On notera cependant que, si le rôle des agents demeure essentiel, les moyens de renseignement ont été profondément renouvelés dans les années 1960 par l’emploi systématique de la photo aérienne par avions à grande pénétration (type « U-2 » ou « SR. 71 » américains), mais aussi par celui des satellites* de surveillance. Ces derniers fournissent aux grandes puissances qui en disposent une couverture globale de la surface terrestre, permettant notamment aux Américains et aux Soviétiques la mise en œuvre d’un système de renseignements stratégiques à l’échelon intercontinental. Chacun de ces satellites (types « Cosmos » soviétiques, « Samos », « Ferret », « Midas » américains) a une mission particulière (reconnaissance photo, reconnaissance électronique, lancement de missiles, etc.).

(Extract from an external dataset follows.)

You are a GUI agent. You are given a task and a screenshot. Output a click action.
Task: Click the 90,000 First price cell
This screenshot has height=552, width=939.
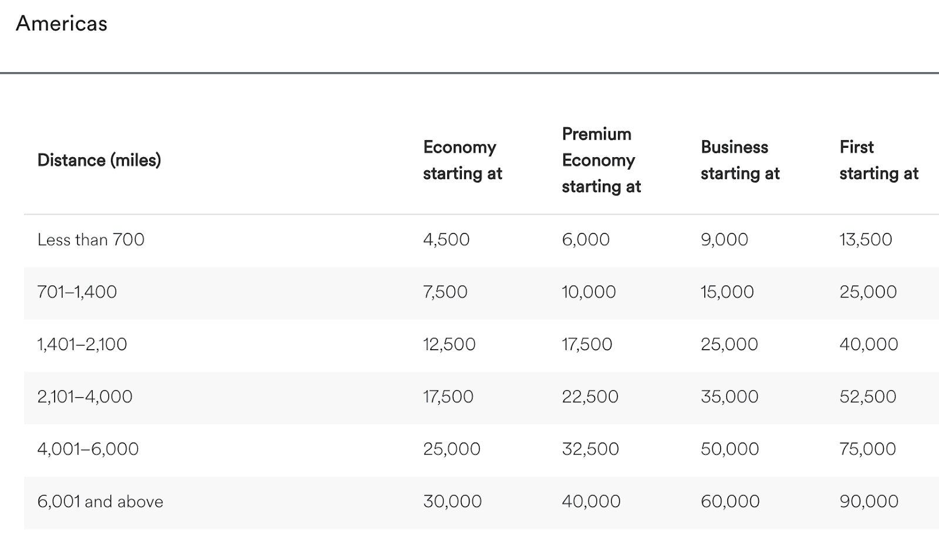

L’exploitation du renseignement

Quand le renseignement, ou fourniture, revient à l’état brut à l’autorité qui l’a demandé, rien n’est pourtant terminé. Il y a d’abord le travail de vérification et de contrôle de l’organisme central du service (dit « la Centrale »), qui comprend un ensemble de spécialistes répartis en départements fonctionnels (documentation, méthode, contrôle, etc.). Reste enfin le problème, qui comporte un facteur psychologique essentiel, de la confiance accordée par l’autorité politique ou militaire au renseignement apporté. L’un des maîtres du renseignement politico-stratégique de la Seconde Guerre mondiale, l’amiral Canaris, ne fut souvent pas cru par Hitler ou vit ses renseignements mal interprétés, telle l’annonce plusieurs fois vérifiée de la conférence alliée de Casablanca au début de 1943, que Hitler voulait situer à la Maison-Blanche à Washington.


Les services français : le S. D. E. C. E.

Ainsi nommé depuis 1947, le Service de documentation extérieure et de contre-espionnage est l’héritier de la Direction générale des services spéciaux, créée à Alger en 1943 et dont le chef était Jacques Soustelle. Celle-ci avait regroupé le Service de renseignements, ou S. R., organisme militaire relevant du chef d’état-major de l’armée et que dirigeait alors le général Rivet, et le Bureau central de renseignements et d’action (B. C. R. A.), formé à Londres en 1941 et confié au colonel André Dewavrin (dit Passy) pour coordonner l’action de la Résistance. Appelé de 1944 à 1947 Direction générale des études et recherches (placée sous l’autorité de Passy de 1945 à 1946), le S. D. E. C. E. relève alors directement du président du Conseil (ou du Premier ministre) et a pour mission de rechercher hors du territoire national tous les renseignements et la documentation susceptibles d’informer le gouvernement. Le service est commandé par un directeur général, poste occupé par l’ancien député Henri Ribière (de 1946 à 1950), le préfet Pierre Boursicot (de 1951 à 1957), les généraux Paul Grossin (de 1957 à 1961) et Paul Jacquier (de 1962 à 1966). En 1966, à la suite des remous provoqués par l’affaire Ben Barka, le S. D. E. C. E. est réorganisé ; il est placé sous l’autorité directe du ministre des Armées et reçoit pour directeur le général Eugène Guibaud (de 1966 à 1970), puis Alexandre de Marenches. Installé à Paris, caserne des Tourelles (surnommée « la piscine »), cet organisme comprend une direction des services administratifs et logistiques où figurent notamment un service des écoles pour la formation et le recyclage du personnel et une direction de la recherche. Cette dernière regroupe tout ce qui a trait au renseignement, réseaux, agents, service d’exploitation et de décryptement, en fonction des missions prescrites par le plan de recherches fixé par le gouvernement. À cette direction est en outre attaché le service « action », qui dispose éventuellement de moyens militaires.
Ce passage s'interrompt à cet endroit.